The responsibilities of the Remuneration Committee are set out in its terms of reference, which are available on our website (www.hangseng.com/en-hk/about-us/corporate-governance/) and on the website of HKEx (www.hkexnews.hk).
The Nomination Committee meets at least twice a year. It leads the process for Board appointments and identifies and nominates candidates for appointment to the Board, for the Board’s approval.
The Nomination Committee reports to the Board following each Committee meeting, drawing the Board’s attention to significant issues or matters of which the Board should be aware, identifying any matters in respect of which it considers that action or improvement is needed, and making relevant recommendations.
The Nomination Committee shall be responsible to the Board for leading the process for Board appointments by identifying and nominating suitable candidates for the approval by the Board to complement the Bank’s corporate strategy.
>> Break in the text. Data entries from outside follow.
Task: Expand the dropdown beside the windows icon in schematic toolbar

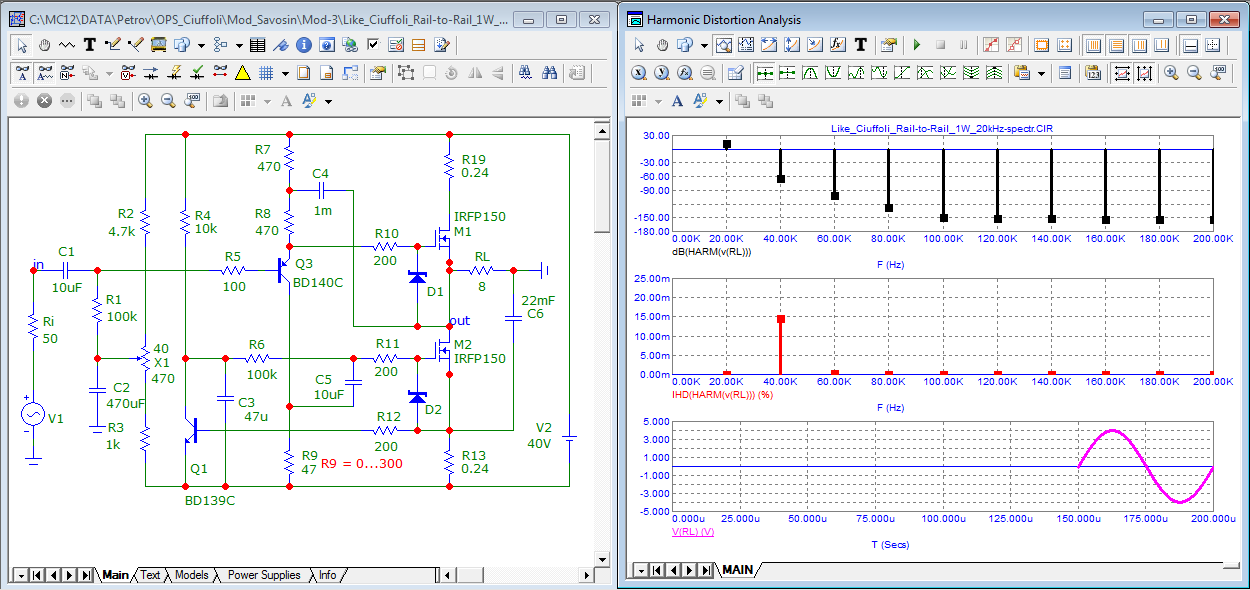Action: 201,44
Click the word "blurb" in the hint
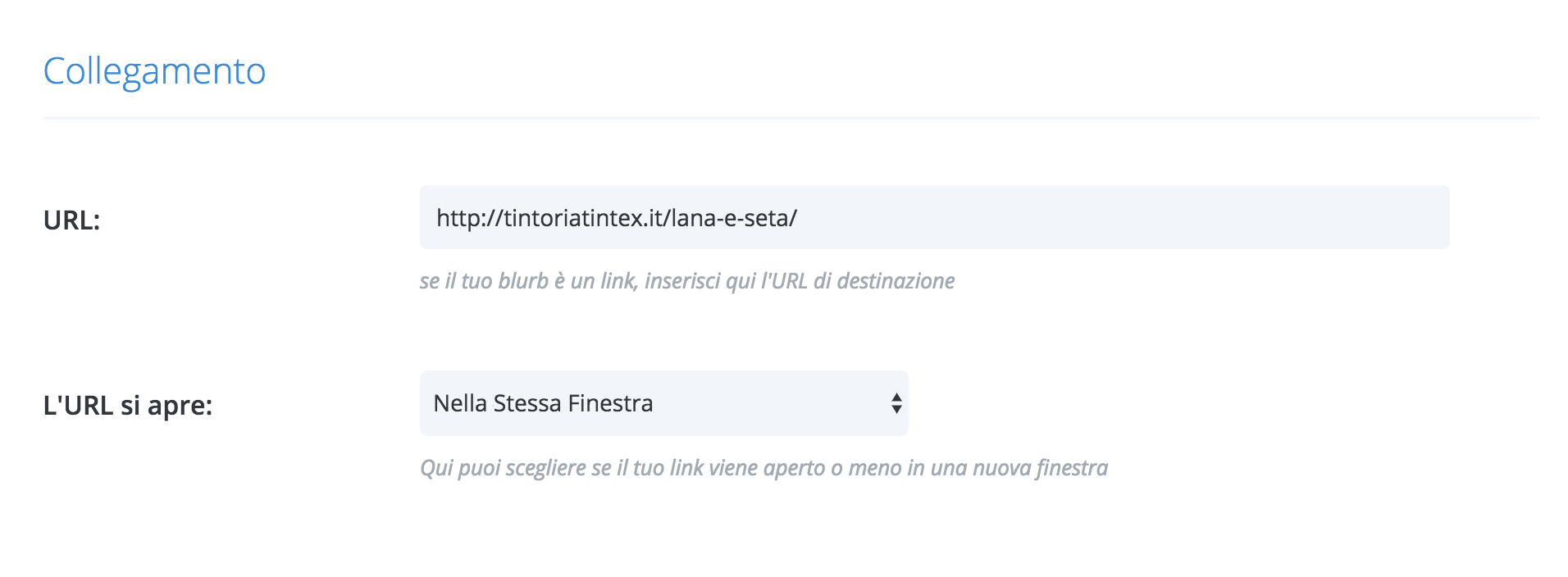The height and width of the screenshot is (577, 1568). (522, 281)
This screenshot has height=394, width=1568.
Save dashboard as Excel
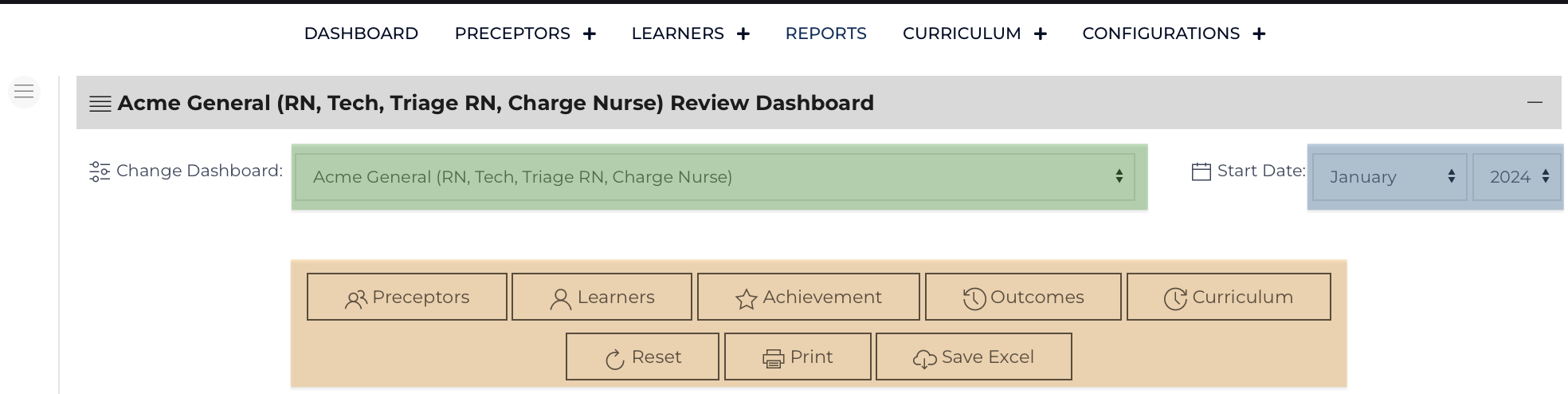click(x=974, y=357)
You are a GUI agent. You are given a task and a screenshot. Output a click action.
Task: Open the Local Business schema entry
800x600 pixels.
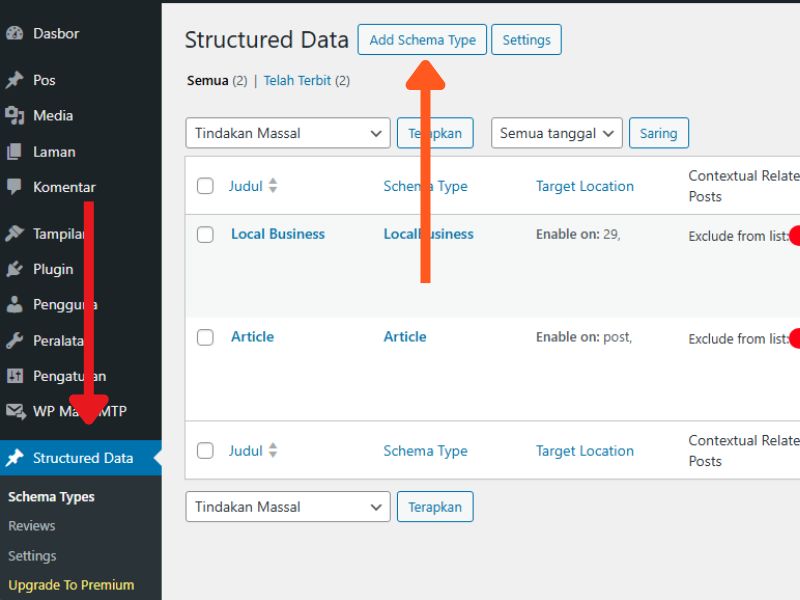tap(277, 234)
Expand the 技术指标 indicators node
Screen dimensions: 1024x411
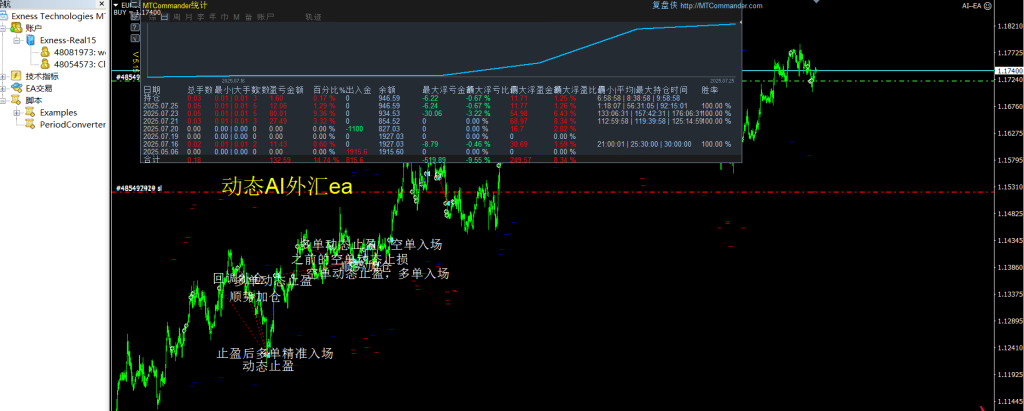pos(4,76)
The Nomination Committee shall also have responsibility for identifying individuals suitably qualified to become members of Senior Management and selecting, or making recommendations to the Board on the selection of, individuals nominated for Senior Management positions (based on the role and its responsibilities and the knowledge, experience and competence which the role requires).
The Nomination Committee also considers, among other things, the structure, size and composition of the Board and Non-executive Board Committees, independence of INEDs, re-election of Directors, succession planning of Directors, term of appointment of NEDs, time commitment required from NEDs and INEDs, appointment to Board Committees, and approves the appointment to the position of “manager” as defined under the Banking Ordinance.
The responsibilities of the Nomination Committee are set out in its terms of reference, which are available on our website (www.hangseng.com/en-hk/about-us/corporate-governance/) and on the website of HKEx (www.hkexnews.hk).
The Bank has adopted its Nomination Policy to ensure that proper selection and nomination processes are in place for Board appointments. The Nomination Committee shall consider the candidates based on merit having regard to the balance of skills, knowledge and experience on the Board as well as the overall Board diversity and shall undertake adequate due diligence in respect of the proposed candidates and make recommendations based on the selection criteria and such other factors that it considers appropriate for the Board’s consideration and, if thought fit, approval. If necessary, the Bank may also engage external search firm to assist in the sourcing and identification of appropriate candidates for Board appointments. The Nomination Policy is also available on our website (www.hangseng.com/en-hk/about-us/corporate-governance/). The Bank will from time to time review the Nomination Policy and monitor its implementation to ensure its compliance with regulatory requirements and good corporate governance practices.